Metabolites in vehicle-treated A549 and A549shHTATIP2 xenograft tumors were quantitatively profiled using an LC-MS/MS-based targeted metabolomics platform as described previously [79]. In brief, metabolites in xenograft tumor homogenates were extracted with methanol. The metabolite extracts were dried in a CentriVap vacuum evaporator (Labconco, Kansas City, MO, USA). Following centrifugation of the reconstituted dried extracts, the supernatant was subjected to quantitative metabolomic profiling performed on an AB SCIEX QTRAP 6500 LC-MS/MS system (SCIEX, Framingham, MA, USA). Metabolomics data analyses were carried out using the MetaboAnalyst web-based statistical package (http://www.metaboanalyst.ca/). To meet the normality assumption, individual metabolites concentrations were log-transformed and then autoscaled (mean-centered and divided by the standard deviation of each metabolite) [79,80].

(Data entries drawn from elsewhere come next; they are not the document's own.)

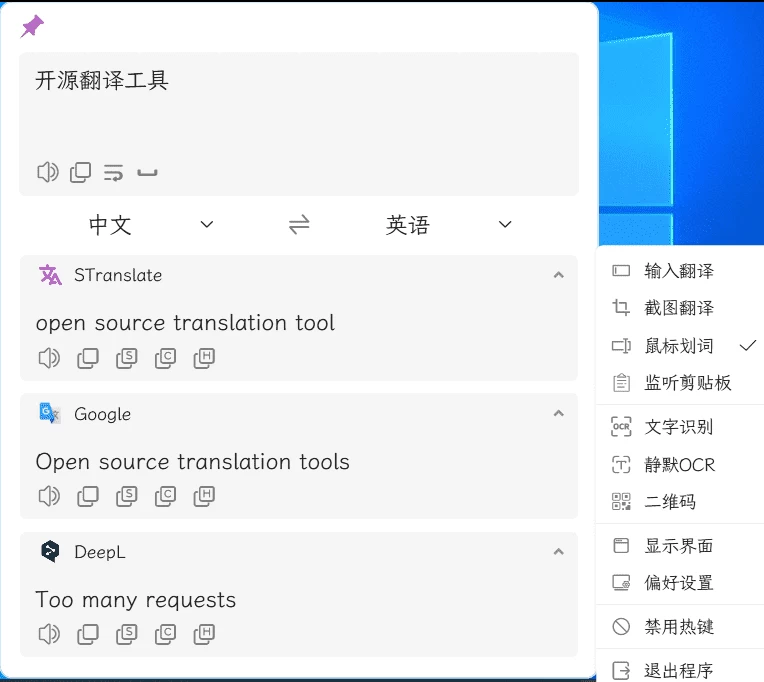Copy the source text in input box
The width and height of the screenshot is (764, 682).
coord(80,173)
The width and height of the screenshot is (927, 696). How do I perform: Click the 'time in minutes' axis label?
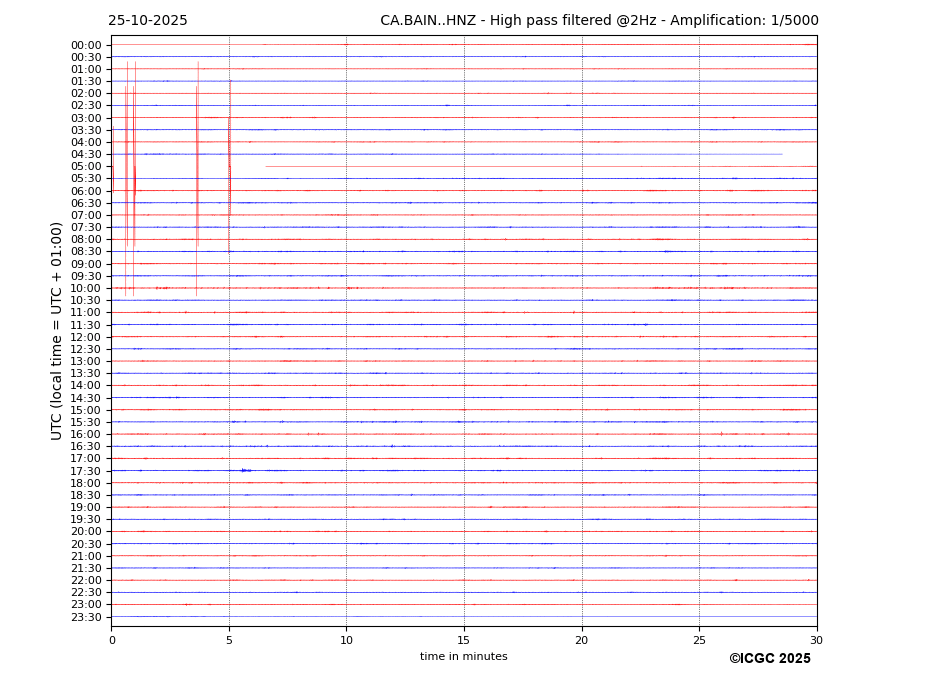tap(463, 657)
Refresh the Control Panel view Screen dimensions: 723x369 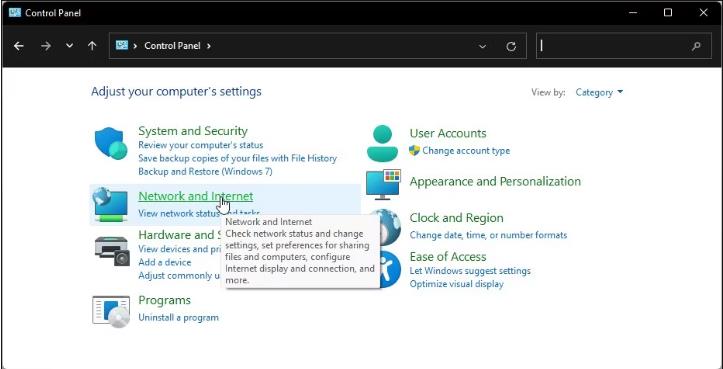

4.16. Statistical Analysis

Statistical analyses were conducted using the Number Cruncher Statistical Systems 2007 (Keysville, UT, USE). One-way analysis of variance (ANOVA) was used to test the effect of one independent variable on an outcome variable. Since each independent variable (e.g., cell line, treatment, and culture condition) only affected two independent groups at a time in this study, the two-sample t-test, which is considered a special case of one-way ANOVA, was used to determine if there was a statistically significant difference between the means of two independent groups. A paired samples t-test was used to compare two means from the same tumor. Pearson’s correlation coefficient was used to describe the strength of linear correlation between two variables. A two-sided p-value of less than 0.05 is considered statistically significant.

5. Conclusions

Although it is well accepted that the absent HTATIP2 expression is associated with the increased susceptibility to tumorigenesis and enhanced tumor invasion and metastasis, the impact of HTATIP2 deficiency in tumor cells on tumor adaptation to hypoxia remains unclear. In this study we demonstrated that the absence of HTATIP2 expression in A549 human NSCLC cells resulted in accelerated tumor growth despite stalled tumor neovascularization and reduced tumor oxygenation, and lowered tumor sensitivity to sorafenib treatment. The tumor-promoting effect of the absent HTATIP2 expression was associated with HIF2α upregulation and enhancement of c-Myc oncogenic activity through the HIF2α regulated β-catenin/c-Myc/MCL-1 pathway. We showed that the HTATIP2-deficient A549 tumors were more susceptible to sorafenib-elicited EMT process in comparison to the A549 parental tumors. Results of the metabolomic analysis indicated that HTATIP2-deficient A549 tumors exhibited increased metabolic plasticity. Collectively, the data suggest that the absence of HTATIP2 expression promotes an aggressive tumor phenotype by enhancing the HIF2α-regulated β-catenin/c-Myc/MCL-1 signaling, increasing the susceptibility of tumors to sorafenib-activated EMT process, and improving tumor metabolic plasticity. Given the emerging evidence of the association of low HTATIP2 protein expression with high risk of metastasis and poor prognosis in NSCLC [81], by elucidating the distinct role of HTATIP2 in orchestrating tumor adaptation to hypoxic stress, the present study sets the groundwork for further attempts to identify new targets for therapeutic intervention in HTATIP2-deficient NSCLC.